Dear reader, this is a simple guide on four common mistakes in English. I wish you a pleasant reading.
Something of Interest
As you probably know, London is the capital of England. Of is used when there is a relationship between the words. The capital of..., the color of..., a piece of..., etc. Of should be used to imply ownership when the "owner" is an object. Therefore, London is the capital of England. We would refrain from saying London is England's capital. England is not a person. However, if you were to talk about my car, the correct phrasing would be "Bosse's car", since I am a person.
Capitalization in English
In English, English is capitalized (the first letter is big), in contrast to how we capitalize Swedish, where we would write engelska with a small initial letter.
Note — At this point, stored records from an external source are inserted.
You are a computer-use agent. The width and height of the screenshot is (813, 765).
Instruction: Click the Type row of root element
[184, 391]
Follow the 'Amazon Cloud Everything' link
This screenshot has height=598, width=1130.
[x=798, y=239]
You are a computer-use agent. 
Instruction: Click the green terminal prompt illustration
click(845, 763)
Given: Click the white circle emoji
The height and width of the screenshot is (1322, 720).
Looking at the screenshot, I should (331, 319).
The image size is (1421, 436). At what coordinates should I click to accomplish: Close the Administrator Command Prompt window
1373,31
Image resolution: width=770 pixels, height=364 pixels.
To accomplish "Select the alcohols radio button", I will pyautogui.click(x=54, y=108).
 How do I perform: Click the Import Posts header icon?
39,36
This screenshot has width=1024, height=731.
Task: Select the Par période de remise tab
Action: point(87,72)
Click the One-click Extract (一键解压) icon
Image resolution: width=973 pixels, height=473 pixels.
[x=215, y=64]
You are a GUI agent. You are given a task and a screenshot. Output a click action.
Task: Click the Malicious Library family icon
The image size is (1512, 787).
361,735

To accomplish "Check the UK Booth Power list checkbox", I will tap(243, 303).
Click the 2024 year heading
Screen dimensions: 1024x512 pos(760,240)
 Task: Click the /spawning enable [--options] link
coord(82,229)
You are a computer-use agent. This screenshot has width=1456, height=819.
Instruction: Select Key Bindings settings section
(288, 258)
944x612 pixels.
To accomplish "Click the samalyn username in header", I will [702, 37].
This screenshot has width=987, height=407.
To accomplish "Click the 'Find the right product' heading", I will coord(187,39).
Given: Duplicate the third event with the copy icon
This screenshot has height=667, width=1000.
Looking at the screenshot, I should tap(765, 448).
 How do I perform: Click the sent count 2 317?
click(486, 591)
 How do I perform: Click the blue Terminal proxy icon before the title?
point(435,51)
Additionally, when writing English headers, all "important words" should be capitalized. "Unimportant words" are the, of, a, an and and. "The American Dream" and "The Lord of the Rings" are correct examples.
British versus American
The most common differences are that the British often replace "z" with "s" (e.g. realise) and "ou" with "o" (e.g. colour). Some words are also different, such as biscuit versus cookie. Grey, lift, underground and theatre are British, while gray, elevator, subway and theater are not. If you are interested, here are some more differing words.
Bosse's is the contracted form of both "Bosse is" and "Bosse has". The same goes for other pronouns: "he's gone to school" or "he's in school" are both correct. As you already are familiar with, the suffix 's could also be used as in "Bosse's house", meaning Bosse is the owner of the house.
That was all for today!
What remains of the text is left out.